(dpa) — Particularly in colder weather, car batteries can have a tough time. Low temperatures, short journeys and additional electrical loads such as lights and heated seats all sap power. The end result can be that the battery is too weak to start the engine.
To prevent that you should check the battery’s condition periodically and not just in winter, says Achmed Leser, a vehicle expert with technical inspection agency Tuev.
“Even if modern vehicles nowadays have so-called maintenance-free batteries, that doesn’t mean that you don’t have to pay any attention to the electricity storage system,” Leser says.
For one thing the battery should be cleaned at least once a year, and the connection terminals and cable clamps protected from corrosion using grease.

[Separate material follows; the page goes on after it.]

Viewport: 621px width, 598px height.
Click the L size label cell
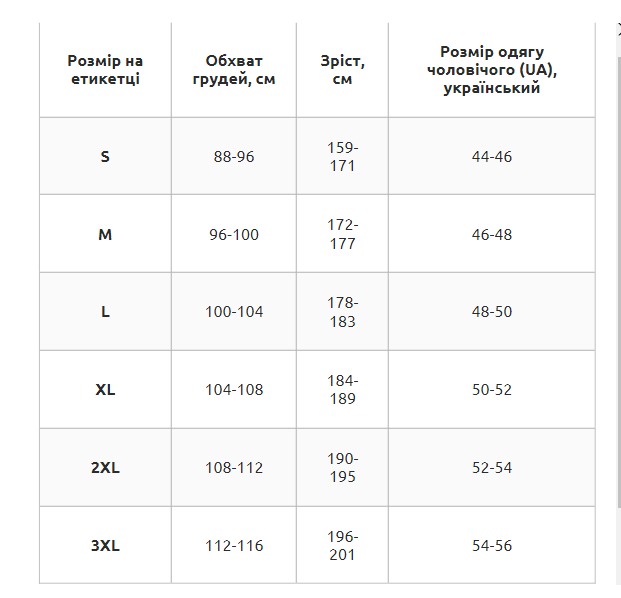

“White oxide layers on the battery terminals as well as dirt and salt deposits can cause current leakage, which in turn lead to a gradual discharge,” Leser says.
Lots of short journeys and leaving the car stationary for long periods both contribute to a gradual discharge of the battery. Especially in winter conditions, the alternator does not charge the battery as much as it needs.
“If you have no way of charging the battery with a charger, you should try driving a longer distance,” Leser advises.
That trip should last at least half an hour and unnecessary power guzzlers such as the heated rear window, the radio, and heated seats should be turned off. “This allows the alternator to recharge the battery more quickly,” the expert says.
If you want to recharge the battery yourself with a charger, you should carefully observe the operating instructions for the vehicle and the charger. Doing it incorrectly can cause costly damage to the vehicle’s electrical system.
“In general when handling the battery, the ignition, engine, and all electricity consumers must be switched off,” Leser says. “In addition, due to the risk of chemical burns, protective goggles and acid-proof gloves are always recommended.”
If you remove the battery from the car for charging you may also need to reconnect it to the battery management system that many modern vehicles possess.